Today has been a sad day. It started off as an exciting day, where I was a step closer to my dream. I had planned out my entire day, prepared myself for the test which was in the afternoon. About half an hour before my stipulated ‘test’, came the news and it shook me. I lost my youngest uncle (Baboi) to a tragic road accident. He and a friend were on his motorbike when a speeding bus hit them, leaving both of them instantly dead. They lay in a pool of blood. I went blank. As if somebody had wiped out everything that I had studied and prepared. But it was too late to give my emergency reason to not sit for the test. I did sit but wrote nothing much. I know it won’t be a favorable result.
Baboi, as he was the youngest, there was not much of an age difference between him and us.

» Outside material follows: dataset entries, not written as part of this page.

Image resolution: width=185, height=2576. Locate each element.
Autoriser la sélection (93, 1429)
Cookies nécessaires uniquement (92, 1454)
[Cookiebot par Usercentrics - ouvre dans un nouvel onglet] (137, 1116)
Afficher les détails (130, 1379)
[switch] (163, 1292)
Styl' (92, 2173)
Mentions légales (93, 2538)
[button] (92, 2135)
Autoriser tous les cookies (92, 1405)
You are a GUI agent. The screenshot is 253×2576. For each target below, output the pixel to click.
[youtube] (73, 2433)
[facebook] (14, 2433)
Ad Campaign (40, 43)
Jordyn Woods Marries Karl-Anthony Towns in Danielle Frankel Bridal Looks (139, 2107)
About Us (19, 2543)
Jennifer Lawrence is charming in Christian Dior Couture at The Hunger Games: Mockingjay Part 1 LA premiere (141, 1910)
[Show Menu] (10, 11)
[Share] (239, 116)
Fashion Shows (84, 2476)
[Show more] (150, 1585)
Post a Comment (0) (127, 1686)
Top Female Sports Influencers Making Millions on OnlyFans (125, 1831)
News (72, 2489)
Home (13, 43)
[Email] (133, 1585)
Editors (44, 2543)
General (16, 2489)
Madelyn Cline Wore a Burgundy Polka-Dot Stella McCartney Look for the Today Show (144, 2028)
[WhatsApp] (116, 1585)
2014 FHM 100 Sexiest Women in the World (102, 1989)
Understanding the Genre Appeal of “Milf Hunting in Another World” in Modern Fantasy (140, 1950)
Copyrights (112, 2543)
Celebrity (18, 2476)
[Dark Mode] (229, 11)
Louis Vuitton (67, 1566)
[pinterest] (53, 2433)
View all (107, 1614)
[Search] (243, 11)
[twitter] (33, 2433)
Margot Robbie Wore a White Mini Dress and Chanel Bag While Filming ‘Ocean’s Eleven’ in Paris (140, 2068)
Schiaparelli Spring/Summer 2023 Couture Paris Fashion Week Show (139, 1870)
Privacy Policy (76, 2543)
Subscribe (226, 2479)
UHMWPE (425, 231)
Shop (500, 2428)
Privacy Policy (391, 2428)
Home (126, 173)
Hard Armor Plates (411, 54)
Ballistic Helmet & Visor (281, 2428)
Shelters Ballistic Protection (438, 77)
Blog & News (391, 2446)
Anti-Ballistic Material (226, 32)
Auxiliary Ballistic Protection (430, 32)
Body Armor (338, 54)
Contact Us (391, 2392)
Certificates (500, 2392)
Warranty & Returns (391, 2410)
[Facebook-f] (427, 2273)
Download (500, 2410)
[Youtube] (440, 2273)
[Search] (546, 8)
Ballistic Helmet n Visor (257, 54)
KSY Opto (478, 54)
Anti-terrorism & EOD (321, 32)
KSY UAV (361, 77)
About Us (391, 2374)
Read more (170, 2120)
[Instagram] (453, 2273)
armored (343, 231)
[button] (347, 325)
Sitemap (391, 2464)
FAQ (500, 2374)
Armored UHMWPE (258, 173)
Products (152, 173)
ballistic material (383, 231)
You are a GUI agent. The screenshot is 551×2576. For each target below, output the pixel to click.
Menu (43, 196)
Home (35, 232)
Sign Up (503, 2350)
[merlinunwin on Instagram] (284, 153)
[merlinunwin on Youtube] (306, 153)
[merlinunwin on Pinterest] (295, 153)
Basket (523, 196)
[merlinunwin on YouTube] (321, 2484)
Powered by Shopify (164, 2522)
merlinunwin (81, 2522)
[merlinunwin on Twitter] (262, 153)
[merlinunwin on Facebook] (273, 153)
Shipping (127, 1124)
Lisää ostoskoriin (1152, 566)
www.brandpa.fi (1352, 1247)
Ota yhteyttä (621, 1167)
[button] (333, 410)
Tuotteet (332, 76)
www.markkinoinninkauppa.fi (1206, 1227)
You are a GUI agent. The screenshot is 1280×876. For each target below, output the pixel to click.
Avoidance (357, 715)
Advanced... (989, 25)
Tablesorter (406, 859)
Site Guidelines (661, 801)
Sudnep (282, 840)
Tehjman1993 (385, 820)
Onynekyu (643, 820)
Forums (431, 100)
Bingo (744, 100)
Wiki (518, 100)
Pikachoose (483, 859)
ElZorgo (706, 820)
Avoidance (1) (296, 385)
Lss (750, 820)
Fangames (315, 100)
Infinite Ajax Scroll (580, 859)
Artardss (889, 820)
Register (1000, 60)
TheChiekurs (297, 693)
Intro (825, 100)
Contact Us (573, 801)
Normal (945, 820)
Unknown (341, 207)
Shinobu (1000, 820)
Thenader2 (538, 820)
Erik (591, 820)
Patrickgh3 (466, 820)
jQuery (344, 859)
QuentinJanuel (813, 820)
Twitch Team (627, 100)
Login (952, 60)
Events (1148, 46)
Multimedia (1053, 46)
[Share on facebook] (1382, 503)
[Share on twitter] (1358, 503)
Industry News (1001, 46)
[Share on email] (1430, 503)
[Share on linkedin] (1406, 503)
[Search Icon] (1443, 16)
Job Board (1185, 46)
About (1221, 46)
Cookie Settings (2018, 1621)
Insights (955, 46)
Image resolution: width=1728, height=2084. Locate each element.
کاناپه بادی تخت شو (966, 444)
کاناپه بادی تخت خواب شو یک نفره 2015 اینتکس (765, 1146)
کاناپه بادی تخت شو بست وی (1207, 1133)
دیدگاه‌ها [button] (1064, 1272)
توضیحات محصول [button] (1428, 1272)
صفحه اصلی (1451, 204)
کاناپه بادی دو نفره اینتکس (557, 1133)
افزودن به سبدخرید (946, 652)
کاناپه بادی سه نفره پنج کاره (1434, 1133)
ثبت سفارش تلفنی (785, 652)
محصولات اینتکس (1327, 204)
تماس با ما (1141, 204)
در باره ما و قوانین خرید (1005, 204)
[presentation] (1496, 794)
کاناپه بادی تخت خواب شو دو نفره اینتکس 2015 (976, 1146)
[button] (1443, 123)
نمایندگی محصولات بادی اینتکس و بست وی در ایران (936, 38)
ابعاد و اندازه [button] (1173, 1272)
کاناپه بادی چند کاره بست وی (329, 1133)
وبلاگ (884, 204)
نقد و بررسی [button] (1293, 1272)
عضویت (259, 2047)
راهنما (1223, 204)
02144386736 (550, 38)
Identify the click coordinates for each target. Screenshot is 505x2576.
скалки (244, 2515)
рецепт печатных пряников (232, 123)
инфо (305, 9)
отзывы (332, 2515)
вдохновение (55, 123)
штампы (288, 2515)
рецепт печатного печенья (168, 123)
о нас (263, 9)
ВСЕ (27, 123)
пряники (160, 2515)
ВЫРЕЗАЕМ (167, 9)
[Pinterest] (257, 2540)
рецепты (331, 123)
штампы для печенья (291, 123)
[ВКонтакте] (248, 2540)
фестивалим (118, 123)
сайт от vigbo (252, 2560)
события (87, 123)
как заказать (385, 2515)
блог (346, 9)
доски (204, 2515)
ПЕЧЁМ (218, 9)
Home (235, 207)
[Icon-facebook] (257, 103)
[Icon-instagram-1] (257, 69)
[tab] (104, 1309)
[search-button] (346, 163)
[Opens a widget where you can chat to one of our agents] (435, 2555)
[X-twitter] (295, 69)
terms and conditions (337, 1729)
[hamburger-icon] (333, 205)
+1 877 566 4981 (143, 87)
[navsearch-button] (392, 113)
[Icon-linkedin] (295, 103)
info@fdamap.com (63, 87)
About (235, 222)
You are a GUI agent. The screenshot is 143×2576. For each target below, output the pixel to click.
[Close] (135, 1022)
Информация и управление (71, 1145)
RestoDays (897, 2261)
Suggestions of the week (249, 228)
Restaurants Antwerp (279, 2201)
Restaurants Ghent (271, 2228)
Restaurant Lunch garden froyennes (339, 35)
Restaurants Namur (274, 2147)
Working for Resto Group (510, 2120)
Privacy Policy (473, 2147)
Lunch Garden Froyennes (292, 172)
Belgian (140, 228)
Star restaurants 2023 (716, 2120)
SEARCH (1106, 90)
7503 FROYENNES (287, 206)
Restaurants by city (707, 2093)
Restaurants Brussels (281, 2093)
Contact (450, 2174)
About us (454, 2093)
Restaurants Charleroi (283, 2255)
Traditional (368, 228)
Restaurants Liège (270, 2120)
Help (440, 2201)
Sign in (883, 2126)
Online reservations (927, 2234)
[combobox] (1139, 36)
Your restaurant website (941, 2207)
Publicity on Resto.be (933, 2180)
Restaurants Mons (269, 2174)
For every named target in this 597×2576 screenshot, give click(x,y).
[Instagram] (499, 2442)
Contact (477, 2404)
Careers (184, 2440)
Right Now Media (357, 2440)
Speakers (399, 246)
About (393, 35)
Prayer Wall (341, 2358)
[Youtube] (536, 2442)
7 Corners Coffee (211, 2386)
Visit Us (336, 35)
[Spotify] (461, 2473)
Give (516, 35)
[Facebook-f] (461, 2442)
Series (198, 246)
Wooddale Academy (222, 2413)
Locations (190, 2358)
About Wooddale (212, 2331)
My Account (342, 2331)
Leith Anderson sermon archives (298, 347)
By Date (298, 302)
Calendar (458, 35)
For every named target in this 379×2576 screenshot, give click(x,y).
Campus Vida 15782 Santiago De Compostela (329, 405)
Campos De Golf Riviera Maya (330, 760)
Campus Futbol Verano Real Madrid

He always stayed with us and was a child when my dad got married. So we almost grew up together. Good in studies, my dad supported him in his studies and wanted him to become ‘someone’. Thus, he was extremely sad, when baboi decided to get married and go back to the village. But Baboi continued to get my father’s love and attention, as he took over the responsibility of the entire household in our village and started progressing. His education gave him an upper hand over the others, in an erstwhile village of not ‘very educated people’. He became the contact person for political parties to expand their threshold and was the to-go person for the villagers, to access govt. service and schemes. He knew the offices and was among the very few who could fill the ‘forms’. Thus, he quickly enjoyed a status of privilege in the village. To, us (my siblings and I), he was both a friend and mentor, while he was with us. Firm at times, and friendly in others, he always looked out for us.
Now he is suddenly gone. In a Flash. He leaves behind 3 teenage kids, a wife and an old mother (granny), along with 4 brothers and 2 sisters. By the time I reach tomorrow, he will already be buried. I know I will break down, along with everyone who will be home tomorrow. It’s going to be a long days of mourning and even longer nights.
You are in a better place I know but you left us here…!!!